Teori kritis bertujuan menghilangkan berbagai
bentuk dominasi dan mendorong kebebasan, keadilan dan persamaan. Teori ini menerapkan
metode reflektif dengan cara mengkritik secara berkelanjutan terhadap tatanan
atau institusi sosial, politik atau ekonomi yang ada dan tidak kondusif untuk
pencapaian kebebasan, keadilan, dan persamaan.
Ciri khas Teori Kritis berbeda dengan pemikiran filsafat dan sosiologi tradisional. Pada
intinya pendekatan teori ini tidak bersifat kontemplatif atau spektulatif murni. Pada titik tertentu, ia memandang dirinya sebagai pewaris ajaran Karl Marx, sebagai teori yang menjadi emansipatoris, dan tidak hanya menjelaskan, mempertimbangkan,
merefleksikan dan menata realitas sosial tetapi teori tersebut juga mengubah.
Esensi Teori Kritis pada dasarnya adalah konstruktivisme, yaitu memahami keberadaan struktur-stuktur sosial dan politik sebagai bagian atau produk dari intersubyektivitas dan pengetahuan secara
alamiah memiliki karakter politis, terkait dengan kehidupan sosial dan politik. Perkembangan sifat politis
pengetahuan ini dipengaruhi oleh tiga pemikiran yang berbeda, antara lain:
1. Immanuel Kant
Pemikiran Kant lebih kepada keterbatasan pengetahuan, yaitu bahwa manusia tidak dapat
memahami dunia secara keseluruhan melainkan hanya sebagian saja (parsial).
- Hegel dan Mark
Hegel dan Marx memiliki pemikiran bahwa teori dan pembentukan teori tidak bisa dipisahkan
dari masyarakat. Ilmuwan harus melakukan refleksi terhadap teori atau proses
pembentukan teori tersebut.
- Max Horkheimer
Max Horkheimer dilahirkan di kota Stuttgart pada tanggal 14 Februari 1895. Ia meninggal di kota Nuremberg pada tanggal 7 Juli 1973 pada usia 78 tahun. Max
Horkheimer merupakan putra dari Moriz Hokheimer yang berkebangsaan Yahudi. Ia
dididik dengan ketat dan otoriter supaya dapat meneruskan usaha perusahaan
tenun ayahnya. tapi pada akhirnya Horkheimer menginggalkan perusahaan tenun
ayahnya karena ia dilarang menikahi Rose Christine Rieckher, sekretaris
ayahnya, yang berusia sembilan tahun lebih tua. Setelah itu, ia berkenalan
dengan filsafat dan
belajar bahasa Perancis
lewat buku yang berjudul Aphorisme on The Wisdom of Life.[3]

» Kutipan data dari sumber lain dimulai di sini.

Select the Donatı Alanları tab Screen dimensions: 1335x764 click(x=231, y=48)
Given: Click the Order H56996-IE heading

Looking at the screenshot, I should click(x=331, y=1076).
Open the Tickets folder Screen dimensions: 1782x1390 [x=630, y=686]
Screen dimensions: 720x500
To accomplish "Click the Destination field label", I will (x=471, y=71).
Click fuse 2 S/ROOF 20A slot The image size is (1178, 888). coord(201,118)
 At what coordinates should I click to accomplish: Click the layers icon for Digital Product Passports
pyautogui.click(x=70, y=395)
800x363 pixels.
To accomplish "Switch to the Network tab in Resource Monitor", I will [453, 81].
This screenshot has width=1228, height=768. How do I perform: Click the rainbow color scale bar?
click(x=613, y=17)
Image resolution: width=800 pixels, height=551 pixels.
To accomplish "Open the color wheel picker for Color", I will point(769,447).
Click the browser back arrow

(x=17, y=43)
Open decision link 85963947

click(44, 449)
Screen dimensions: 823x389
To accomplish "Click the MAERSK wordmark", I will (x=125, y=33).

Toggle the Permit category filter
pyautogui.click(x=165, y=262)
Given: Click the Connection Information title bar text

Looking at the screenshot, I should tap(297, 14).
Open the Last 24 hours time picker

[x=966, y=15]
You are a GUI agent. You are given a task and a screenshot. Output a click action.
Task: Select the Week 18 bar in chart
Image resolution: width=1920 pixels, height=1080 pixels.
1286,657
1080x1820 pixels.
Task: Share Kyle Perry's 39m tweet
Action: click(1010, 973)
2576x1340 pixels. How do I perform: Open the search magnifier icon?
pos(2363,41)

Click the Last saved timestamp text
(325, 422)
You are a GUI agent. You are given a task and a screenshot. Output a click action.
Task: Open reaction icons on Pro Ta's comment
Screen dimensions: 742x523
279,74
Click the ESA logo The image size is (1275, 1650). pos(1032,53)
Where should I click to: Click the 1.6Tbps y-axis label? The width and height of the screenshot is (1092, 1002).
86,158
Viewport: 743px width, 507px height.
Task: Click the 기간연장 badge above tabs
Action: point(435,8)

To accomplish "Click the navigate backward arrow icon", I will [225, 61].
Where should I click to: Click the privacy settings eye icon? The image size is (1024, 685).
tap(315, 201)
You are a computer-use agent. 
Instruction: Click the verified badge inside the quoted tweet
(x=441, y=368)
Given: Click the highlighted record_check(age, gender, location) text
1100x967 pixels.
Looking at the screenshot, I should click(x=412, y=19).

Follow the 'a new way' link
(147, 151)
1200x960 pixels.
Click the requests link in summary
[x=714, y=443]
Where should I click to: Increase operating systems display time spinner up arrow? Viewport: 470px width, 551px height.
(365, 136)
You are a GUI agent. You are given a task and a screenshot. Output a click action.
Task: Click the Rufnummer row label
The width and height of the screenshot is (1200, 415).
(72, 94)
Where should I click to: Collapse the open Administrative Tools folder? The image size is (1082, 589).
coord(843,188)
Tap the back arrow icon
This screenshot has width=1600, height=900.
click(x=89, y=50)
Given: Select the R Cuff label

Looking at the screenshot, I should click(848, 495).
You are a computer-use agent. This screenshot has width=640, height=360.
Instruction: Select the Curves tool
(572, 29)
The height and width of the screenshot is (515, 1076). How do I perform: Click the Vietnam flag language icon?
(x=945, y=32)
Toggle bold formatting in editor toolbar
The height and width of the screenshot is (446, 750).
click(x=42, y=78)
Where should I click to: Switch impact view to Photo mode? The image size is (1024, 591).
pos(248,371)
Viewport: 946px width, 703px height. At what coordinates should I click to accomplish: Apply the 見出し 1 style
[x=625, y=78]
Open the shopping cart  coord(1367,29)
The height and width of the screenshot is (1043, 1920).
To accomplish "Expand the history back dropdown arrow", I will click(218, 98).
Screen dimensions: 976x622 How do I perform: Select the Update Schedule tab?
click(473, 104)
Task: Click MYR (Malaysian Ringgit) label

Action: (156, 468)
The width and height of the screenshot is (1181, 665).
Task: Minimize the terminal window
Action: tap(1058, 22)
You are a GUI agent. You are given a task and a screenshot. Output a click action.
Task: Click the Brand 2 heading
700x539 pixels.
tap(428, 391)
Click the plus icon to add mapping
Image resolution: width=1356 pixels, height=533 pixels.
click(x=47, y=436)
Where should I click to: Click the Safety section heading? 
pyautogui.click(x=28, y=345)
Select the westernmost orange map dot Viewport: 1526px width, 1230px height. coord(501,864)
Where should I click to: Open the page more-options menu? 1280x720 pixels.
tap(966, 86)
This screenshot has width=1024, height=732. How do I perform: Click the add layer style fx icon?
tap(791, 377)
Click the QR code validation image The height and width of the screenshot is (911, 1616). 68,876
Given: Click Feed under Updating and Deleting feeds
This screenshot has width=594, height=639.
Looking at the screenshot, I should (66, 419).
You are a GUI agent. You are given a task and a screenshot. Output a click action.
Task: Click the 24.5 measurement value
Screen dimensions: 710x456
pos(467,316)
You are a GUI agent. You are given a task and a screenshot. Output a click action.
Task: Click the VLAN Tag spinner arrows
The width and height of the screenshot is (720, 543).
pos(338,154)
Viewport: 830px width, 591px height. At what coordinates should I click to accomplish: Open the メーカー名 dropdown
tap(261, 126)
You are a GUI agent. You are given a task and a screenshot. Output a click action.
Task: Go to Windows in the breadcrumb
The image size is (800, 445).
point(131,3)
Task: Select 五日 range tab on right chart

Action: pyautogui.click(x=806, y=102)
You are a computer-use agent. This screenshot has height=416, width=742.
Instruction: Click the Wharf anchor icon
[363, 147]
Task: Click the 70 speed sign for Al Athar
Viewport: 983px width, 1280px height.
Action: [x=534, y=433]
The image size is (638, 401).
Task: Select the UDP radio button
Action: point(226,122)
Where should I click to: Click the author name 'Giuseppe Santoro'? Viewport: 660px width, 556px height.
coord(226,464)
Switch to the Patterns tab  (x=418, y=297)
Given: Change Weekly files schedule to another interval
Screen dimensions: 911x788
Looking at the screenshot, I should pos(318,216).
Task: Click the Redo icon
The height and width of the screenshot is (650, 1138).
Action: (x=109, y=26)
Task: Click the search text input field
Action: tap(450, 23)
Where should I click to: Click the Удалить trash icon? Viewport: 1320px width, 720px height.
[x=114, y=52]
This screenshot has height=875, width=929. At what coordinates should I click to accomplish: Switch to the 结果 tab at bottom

Buku inilah yang akan memengaruhi pemikirannya yang pesimistis terhadap rasionalisme
yang mengajarkan kehendak buta manusia yang mengakibatkan tragedi manusia itu
sendiri.[6]
Horkheimer merupakan salah satu filsuf Jerman yang menjadi salah satu filsuf generasi pertama dari Mazhab
Frankfurt. Horkheimer merupakan
keturunan dari kaum Yahudi dan pandangan Horkheimer tentang Allah berpengaruh dalam perkembangan tradisi Yahudi.[7]
Horkheimer lulus pada tahun 1923 dengan disertasi tentang Immanuel Kant. Tiga tahun kemudian ia dikukuhkan sebagai guru besar di Universitas
Frankfurt dan semakin
mendalami filsafat Kant dan Hegel.[8]
Setelah Perang Dunia I,
perubahan peta politik
menjadikan Revolusi
Bolshevik sukses di Rusia,
sehingga banyak cendikiawan Jerman yang beraliran kiri bergabung dengan Sekolah
Frankfurt yang beraliran Marxisme.
Dari sinilah Horkheimer berupaya untuk menyatakan kritiknya terhadap rakyat
yang dicekam oleh kemajuan dalam kebebasan individunya.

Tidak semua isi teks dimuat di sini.